Design, setting and participants
This retrospective population-based study included 754 763 singleton births in Washington State, USA, 2004–2013, using data from birth certificates and hospitalisation records. PTB subtypes included preterm premature rupture of membranes (PPROM), spontaneous onset of labour and clinician-initiated delivery.
The primary outcomes were neonatal mortality and a composite outcome including death or severe neonatal morbidity. Temporal trends in the outcomes and individual morbidities were assessed by PTB subtype.

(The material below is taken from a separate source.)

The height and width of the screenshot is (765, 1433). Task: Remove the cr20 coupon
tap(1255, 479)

Logistic regression yielded adjusted odds ratios (AOR) per 1 year change in outcome and 95% CI.
The rate of PTB following PPROM and spontaneous labour declined, while clinician-initiated PTB increased (all p<0.01). Overall neonatal mortality remained unchanged (1.3%; AOR 0.99, CI 0.95 to 1.02), though gestational age-specific mortality following clinician-initiated PTB declined at 32–33 weeks (AOR 0.85, CI 0.74 to 0.97) and increased at 34–36 weeks (AOR 1.10, CI 1.01 to 1.20). The overall rate of the composite outcome increased (from 7.9% to 11.9%; AOR 1.06, CI 1.05 to 1.08). Among late preterm infants, combined mortality or severe morbidity increased following PPROM (AOR 1.13, CI 1.08 to 1.18), spontaneous labour (AOR 1.09, CI 1.06 to 1.13) and clinician-initiated delivery (AOR 1.10, CI 1.07 to 1.13). Neonatal sepsis rates increased among all preterm infants (AOR 1.09, CI 1.08 to 1.11).

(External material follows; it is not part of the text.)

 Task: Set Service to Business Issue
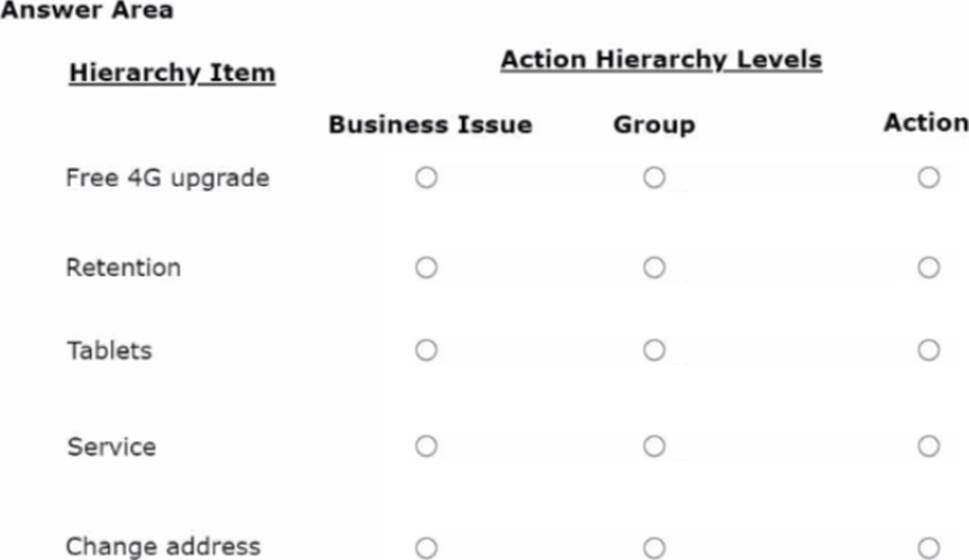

Timing of obstetric interventions is associated with infant health outcomes at preterm. The temporal decline in late PTB among singleton infants was associated with increased mortality among late preterm infants born following clinician-initiated delivery and increased combined mortality or severe morbidity among all late preterm infants, mainly due to increased rate of sepsis.